Excerpt to read:
Decision Making And Plan Management By Autonomous Agents: Theory, Implementation And Applications
Dr. Subrata Das
Charles River Analytics
Cambridge, MA
Friday, April 23, 1999
11 a.m.
Fuller Labs 311
In collaboration with John Fox, Imperial Cancer Research Fund, London, UK
A generic architecture for autonomous agents is presented. In common with other current proposals the agent is capable of reacting to and reasoning about events which occur in its environment, and of executing actions and plans in order to achieve goals in the environment. In addition, the agent can make decisions under uncertainty, including decisions about competing beliefs and alternative actions. The framework is grounded in a non-classical decision model; this supports many more capabilities than classical decision theory, but under restricted conditions it is compatible with classical decision theory. The model is embodied in a well-defined knowledge representation language, R2L, which explicitly supports the central concepts of decisions and plans, and associated constructs of goals, arguments and commitments. The language provides a sound basis for building knowledge based agents for practical applications including safety-critical ones. This is illustrated with examples of medical applications.

Supplied material:
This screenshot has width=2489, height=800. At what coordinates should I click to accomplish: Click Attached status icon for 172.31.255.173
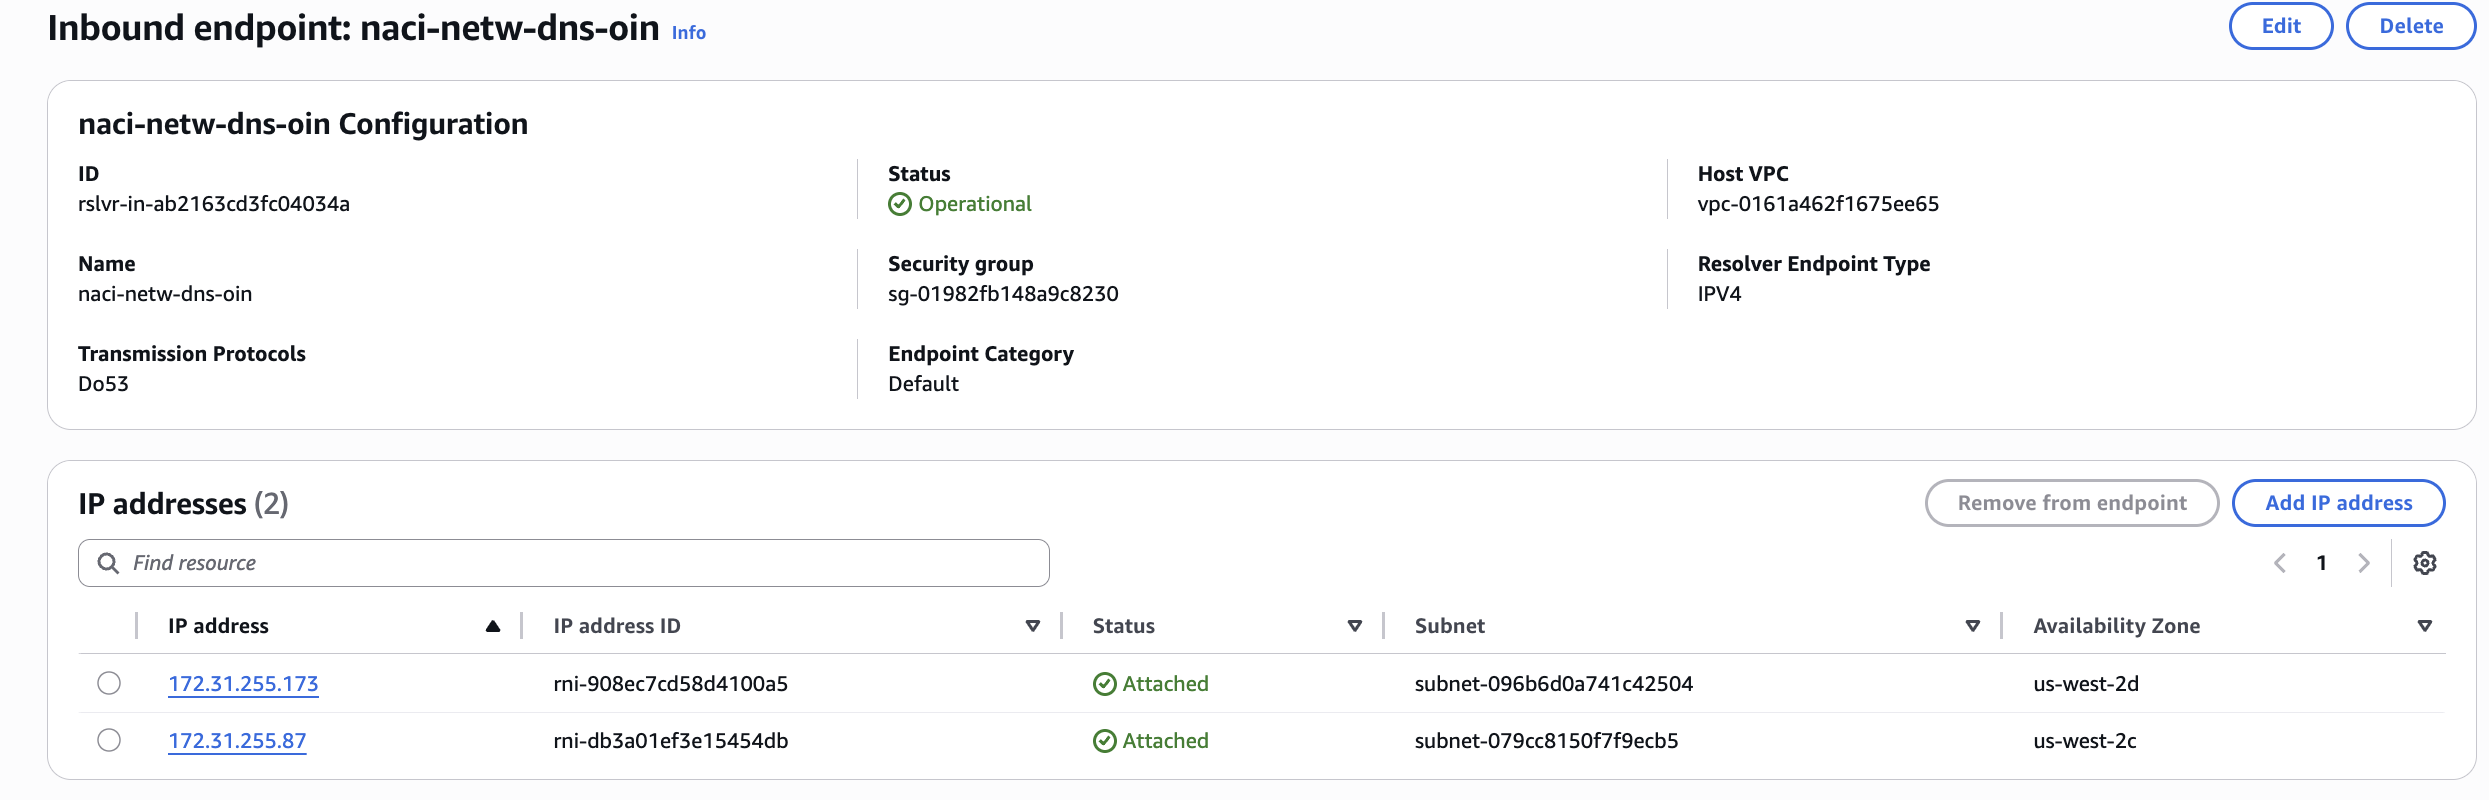(x=1104, y=684)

Task instructions: Please name the knowledge representation language that, according to the talk announcement, embodies the decision model.

Final answer: R2L